▸ **Problem**
Switch "location" to "position" in the part of the records that opens with the line containing "Identify the location of file-name: 1.pac." and closes at the end of the records, and give only that part again with nothing else changed. Leave the pictures out.

▸ **The data**
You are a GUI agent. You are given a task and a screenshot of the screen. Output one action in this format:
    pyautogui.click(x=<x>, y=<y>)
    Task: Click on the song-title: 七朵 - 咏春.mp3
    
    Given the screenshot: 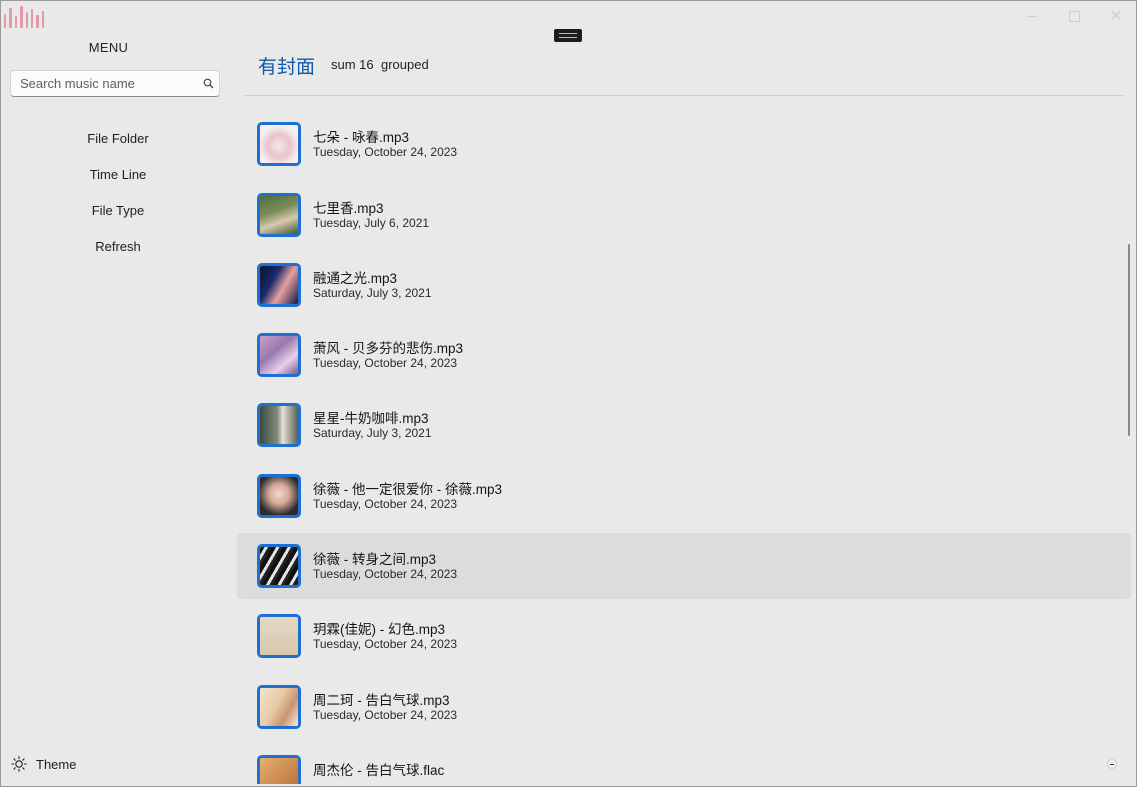 What is the action you would take?
    pyautogui.click(x=362, y=138)
    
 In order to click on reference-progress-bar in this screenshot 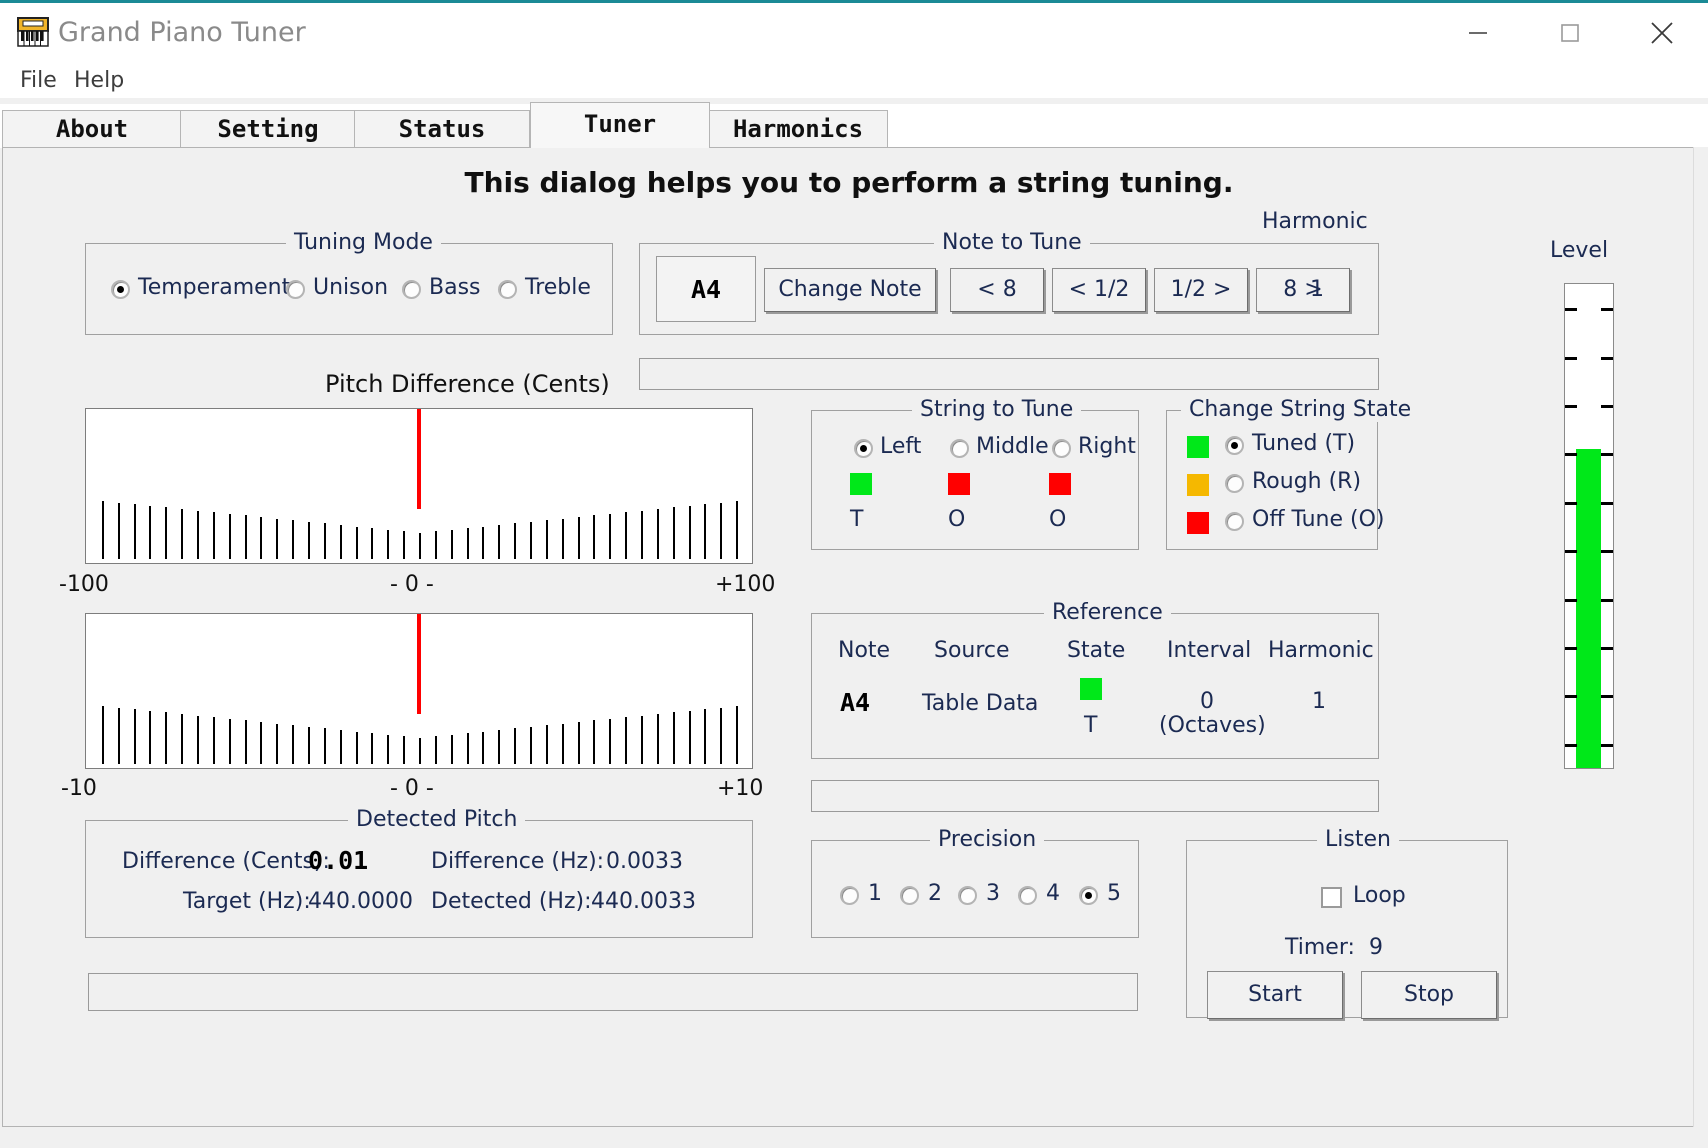, I will do `click(1095, 796)`.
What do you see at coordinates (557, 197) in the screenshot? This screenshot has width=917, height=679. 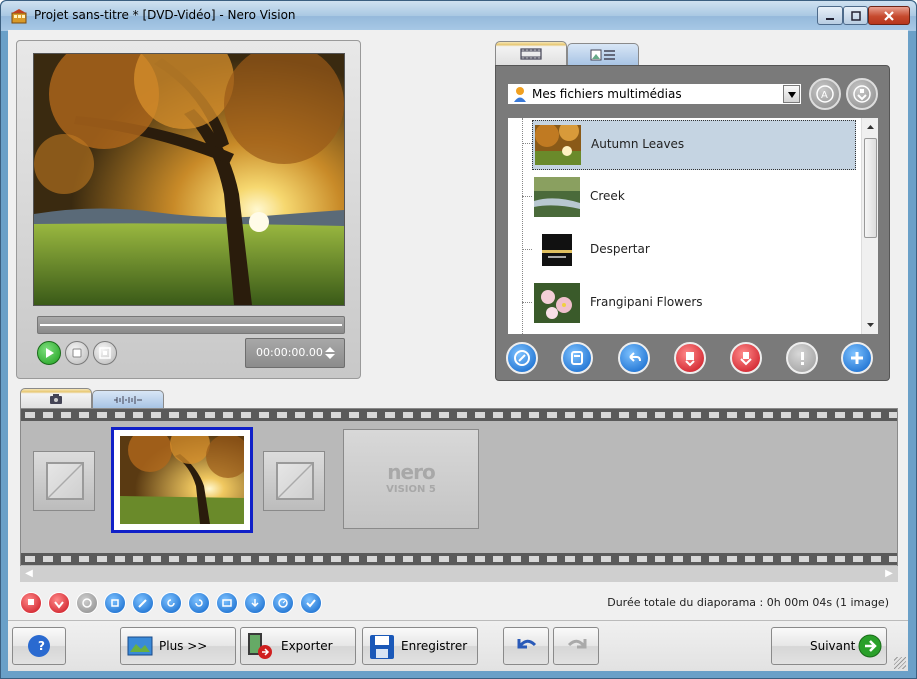 I see `creek-thumbnail` at bounding box center [557, 197].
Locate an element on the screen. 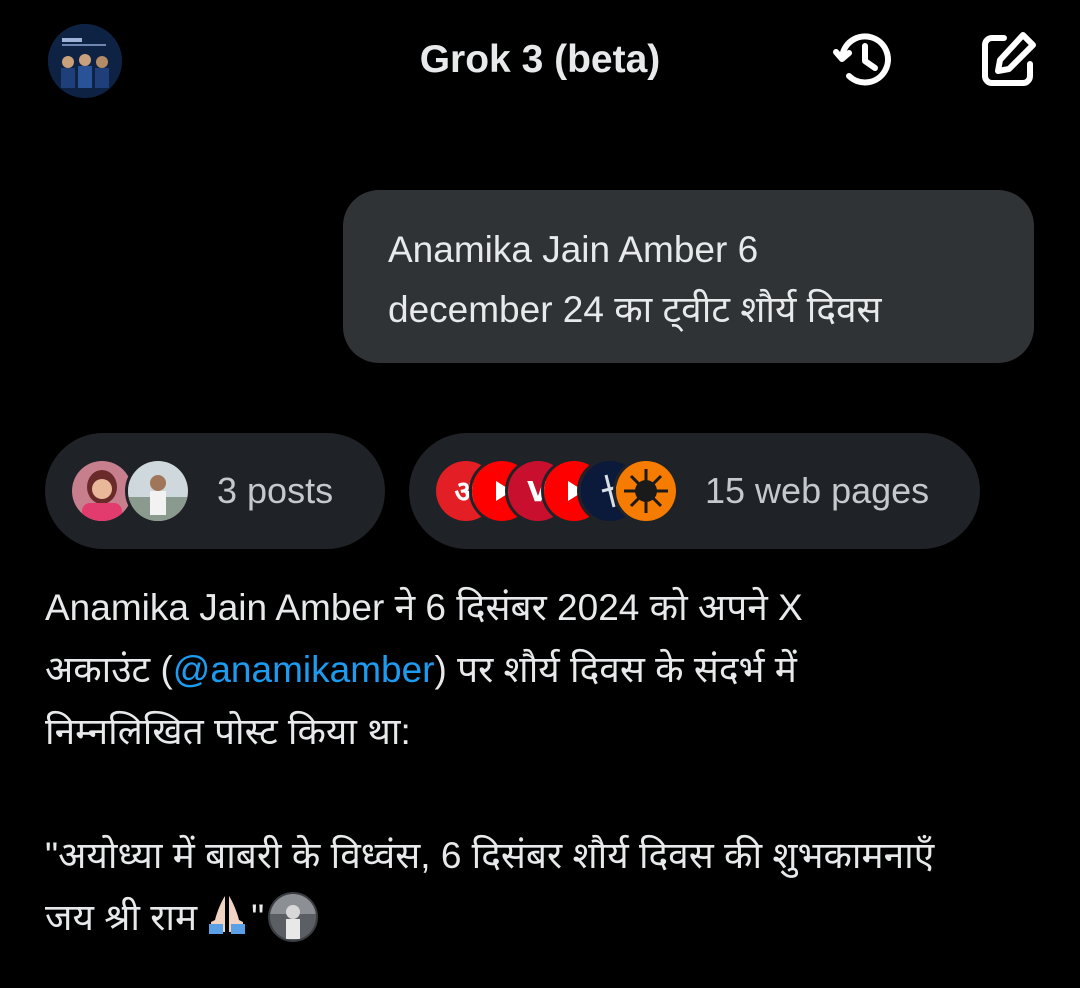 This screenshot has height=988, width=1080. history-button is located at coordinates (864, 60).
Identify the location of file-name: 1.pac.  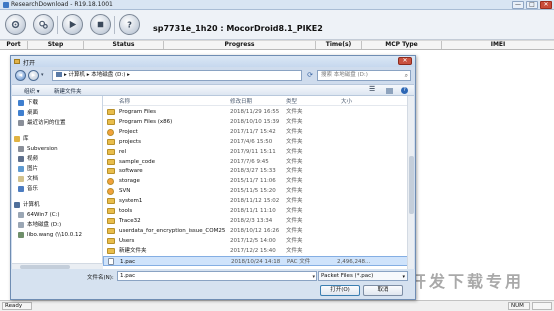
(128, 262).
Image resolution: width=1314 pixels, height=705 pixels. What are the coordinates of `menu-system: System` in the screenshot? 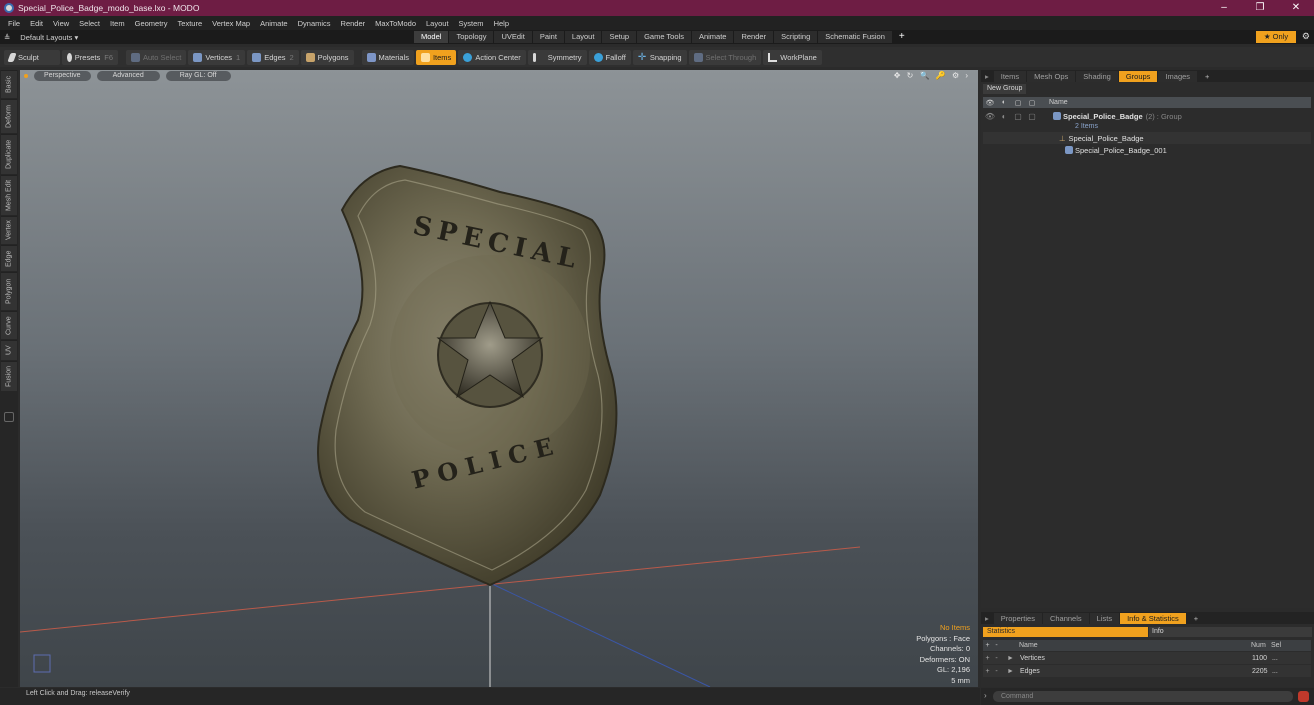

▸ **Solution to this problem**
Identify the position of file-name: 1.pac.  
(128, 262).
Image resolution: width=1314 pixels, height=705 pixels. What are the coordinates of `menu-system: System` in the screenshot? 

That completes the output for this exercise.